Essential Pentosuria
What else is it called?
- Essential benign Pentosuria
- L-xylulose reductase deficiencY
- L-xylulose
- Pentosuria
- Xylitol dehydrogenase deficiency
Get in touch
Contact our caring team on 08452 412 173 for help and support. Our phone lines open 10am-4pm, Monday to Friday.
Prefer to email? Our email address is contact@metabolicsupportuk.org.
What causes it?
The disorder is caused by mutations (changes) in the dicarbonyl and L-xylulose reductase (DCXR) gene. This gene provides instructions for making the DCXR protein which is responsible for converting a sugar called L-xylulose into a molecule called xylitol. This is part of the process in which the body uses sugars for energy.
These mutations (changes) in the DCXR gene cause the production of distorted DCXR proteins that are broken down very quickly. Without the DCXR protein, L-xylulose is not transformed into xylitol and the leftover sugar is released in the urine.
How common is it?
Essential Pentosuria usually occurs only in individuals with Ashkenazi Jewish ancestry. Approximately 1 in 3,300 people in this population are affected.
What are the signs and symptoms?
Individuals affected by Essential Pentosuria have no related health problems and therefore no symptoms. The only biological sign is the constant release of the enzyme, L-xylulose in the urine, which is often mistaken for a condition called glycosuria, where there is excess sugar in the urine which is typically linked to diabetes or kidney disease.
How is it diagnosed?
The disorder is diagnosed through specialised urine tests by detecting the sugar, L-xylulose in the urine. People with the disorder show an excretion of 1 to 4 grams of L-xylulose in the urine per day.
Can it be treated?
Essential Pentosuria is benign (unharmful), with no linked health problems and therefore no treatment is needed.
Do my family need to be tested?
Essential Pentosuria is an inherited condition. Humans have chromosomes made up of DNA. Genes are pieces of DNA that carry the genetic information. Each chromosome may have several thousand genes. We inherit chromosomes from the egg of the mother and sperm of the father. The genes on those chromosomes carry the instructions that determine a person’s characteristics, which are a combination of the parents.

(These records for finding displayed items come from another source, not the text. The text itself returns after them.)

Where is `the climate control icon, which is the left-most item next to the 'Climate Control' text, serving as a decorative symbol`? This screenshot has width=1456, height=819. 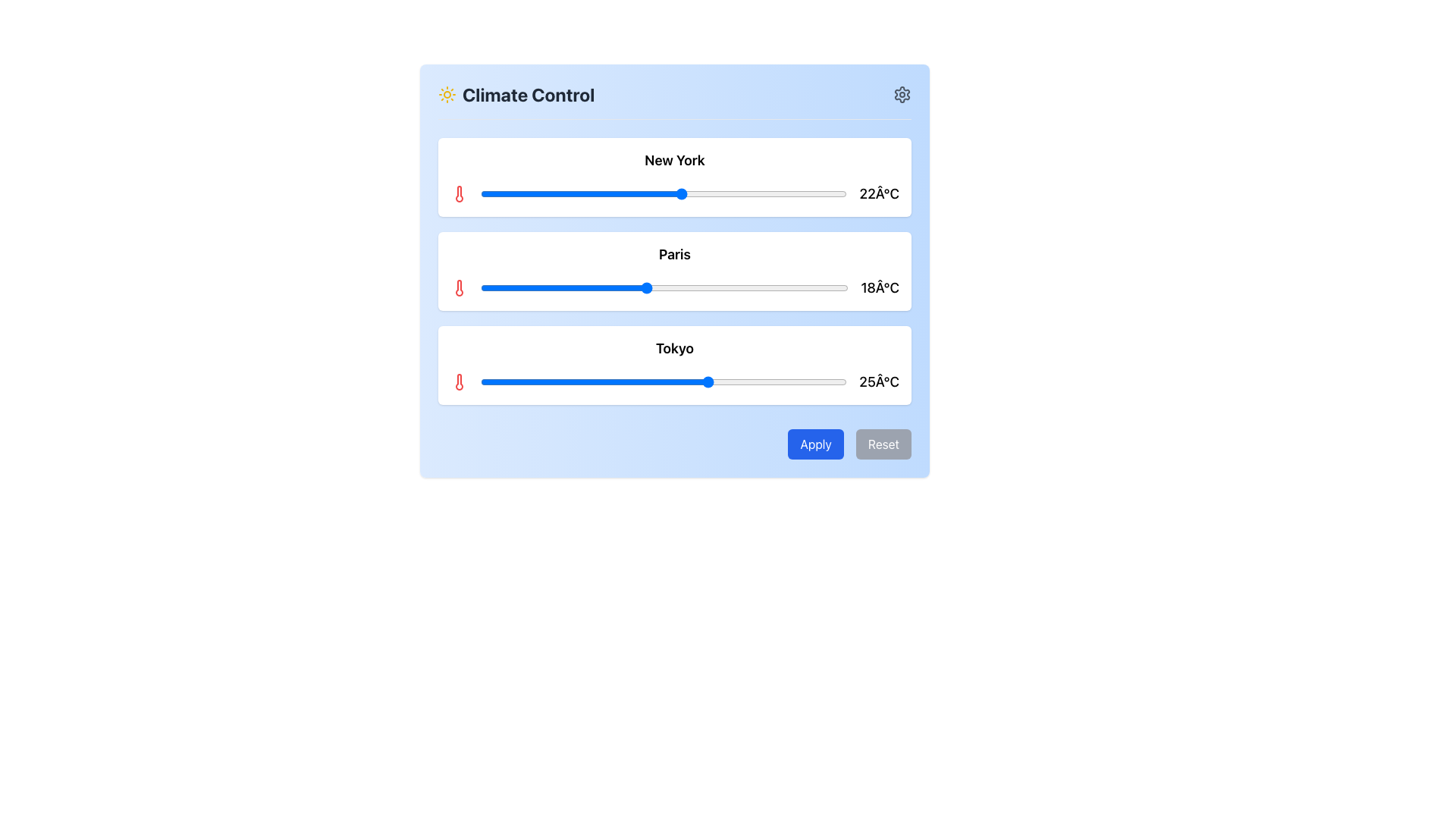
the climate control icon, which is the left-most item next to the 'Climate Control' text, serving as a decorative symbol is located at coordinates (447, 94). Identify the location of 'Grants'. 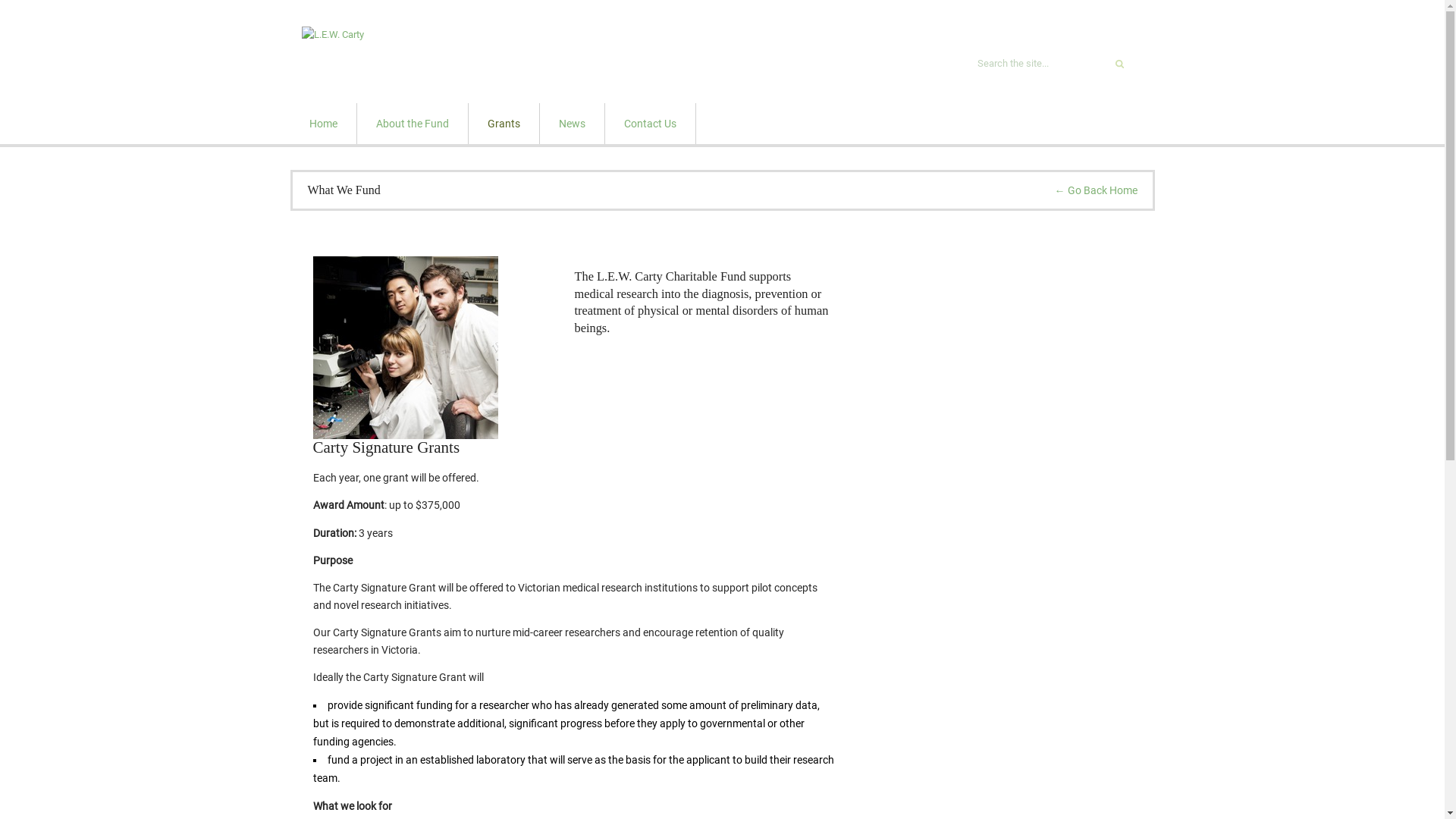
(503, 122).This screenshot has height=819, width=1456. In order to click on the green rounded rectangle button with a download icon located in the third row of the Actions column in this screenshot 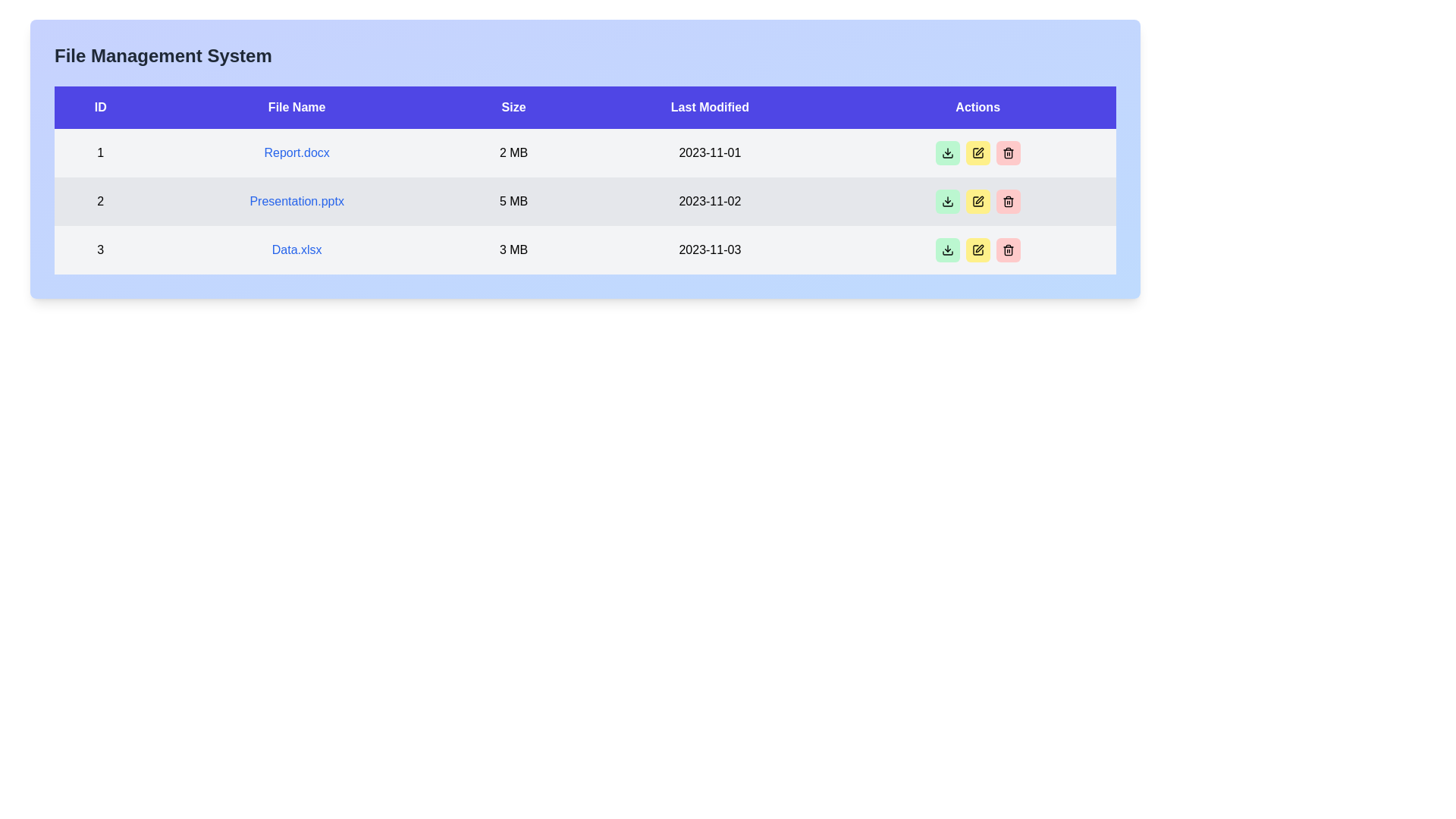, I will do `click(946, 249)`.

Carriers of the condition do not have the disorder because the other gene of this pair is working normally. Parents of children with Essential Pentosuria are carriers.
The pattern of inheritance in this condition is autosomal recessive. This means:
When both parents are carriers, the risk to the baby in each pregnancy is
- 25% chance (1 in 4) of developing the condition
- 50% chance (1 in 2) for the baby to be a carrier of the condition
- 25% chance (1 in 4) for the baby to have two working genes and neither have the condition nor be a carrier
Relevant Organisations
References
References are available on request. Please contact us by phoning 0845 241 2173 or emailing contact@metabolicsupportuk.org [Resource Library No: ECM016].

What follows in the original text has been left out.